- **REQUIRED TASK**: Carry on the call for papers about globalisation in Portuguese-speaking countries, picking up right after its last question.

- **TEXT EXCERPT**:
— start —
[Easttimorstudies] Fwd: Call for papers: Lusotopie - Topic: Lusoglobalisation?

Michael Patrick Leach michael.leach at deakin.edu.au
Wed Apr 26 11:01:58 EST 2006

>The political economy of globalisation
>in Portuguese-speaking countries
>Ten years on from the volume on the transition to the free-market economy
>(1995), Lusotopie proposes to take a look at the integration of the
>Portuguese-speaking countries into the world economy and the impact of
>this globalised economy on these countries: consequences, specific
>features and current debates.
>The general question could be: What are the realities of globalisation in
>the Lusophone countries today? What is or are the particular way(s) in
>which these countries have taken their place in the globalised economy?
— end —
- **RECORDS SUPPLIED**:
— start —
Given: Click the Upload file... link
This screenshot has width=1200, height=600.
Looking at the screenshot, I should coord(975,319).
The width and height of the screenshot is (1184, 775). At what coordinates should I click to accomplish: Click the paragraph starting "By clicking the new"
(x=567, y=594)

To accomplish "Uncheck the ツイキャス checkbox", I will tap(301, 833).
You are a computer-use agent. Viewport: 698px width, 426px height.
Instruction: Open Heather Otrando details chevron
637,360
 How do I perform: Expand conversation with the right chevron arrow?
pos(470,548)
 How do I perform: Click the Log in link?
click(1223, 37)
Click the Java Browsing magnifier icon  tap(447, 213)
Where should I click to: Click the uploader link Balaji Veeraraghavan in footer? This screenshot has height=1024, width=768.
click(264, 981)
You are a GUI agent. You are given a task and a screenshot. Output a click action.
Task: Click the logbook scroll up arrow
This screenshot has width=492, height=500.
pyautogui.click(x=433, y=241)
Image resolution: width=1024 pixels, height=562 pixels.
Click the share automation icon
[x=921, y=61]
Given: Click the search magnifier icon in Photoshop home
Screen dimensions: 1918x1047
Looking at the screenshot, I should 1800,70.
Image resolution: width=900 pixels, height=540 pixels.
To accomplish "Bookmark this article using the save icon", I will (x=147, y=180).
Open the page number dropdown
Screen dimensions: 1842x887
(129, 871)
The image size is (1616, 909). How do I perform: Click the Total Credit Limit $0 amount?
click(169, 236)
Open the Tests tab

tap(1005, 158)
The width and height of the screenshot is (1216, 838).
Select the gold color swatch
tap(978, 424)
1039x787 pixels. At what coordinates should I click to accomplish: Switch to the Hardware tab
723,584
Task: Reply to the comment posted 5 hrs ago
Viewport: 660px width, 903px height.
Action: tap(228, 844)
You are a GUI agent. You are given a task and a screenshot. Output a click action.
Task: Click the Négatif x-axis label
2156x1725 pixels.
— end —
- **SOLVED EXERCISE**:
>What can be observed in the countries or territories in the industrialised
>world (Portugal as part of the Europe zone and Brazil as an emerging
>economic power), in developing countries (Portuguese-speaking Africa, Goa,
>Timor...) or those in a very specific position (Macao)? Given that it is
>clear that no country can stand aloof from the globalised economy, the
>question today should be to understand the extent to which each country
>wants to, or has become a part of it, and what the effects of this have
>been on their specific economic and political systems?
>This could be approached through the following broad chapters:
>1) The neo-liberal economic model
>­ draw up an inventory of theoretical thinking in the face of the variety
>of different effects induced within national economies and between the
>countries themselves.
>­ study its particular applications: what (specific) forms do economic
>liberalisation policies take (opening up of markets, borders,
>privatisation, financialisation of the economy...) in national economies
>(case studies)? How can processes and the degree of integration into the
>globalised economy be analysed?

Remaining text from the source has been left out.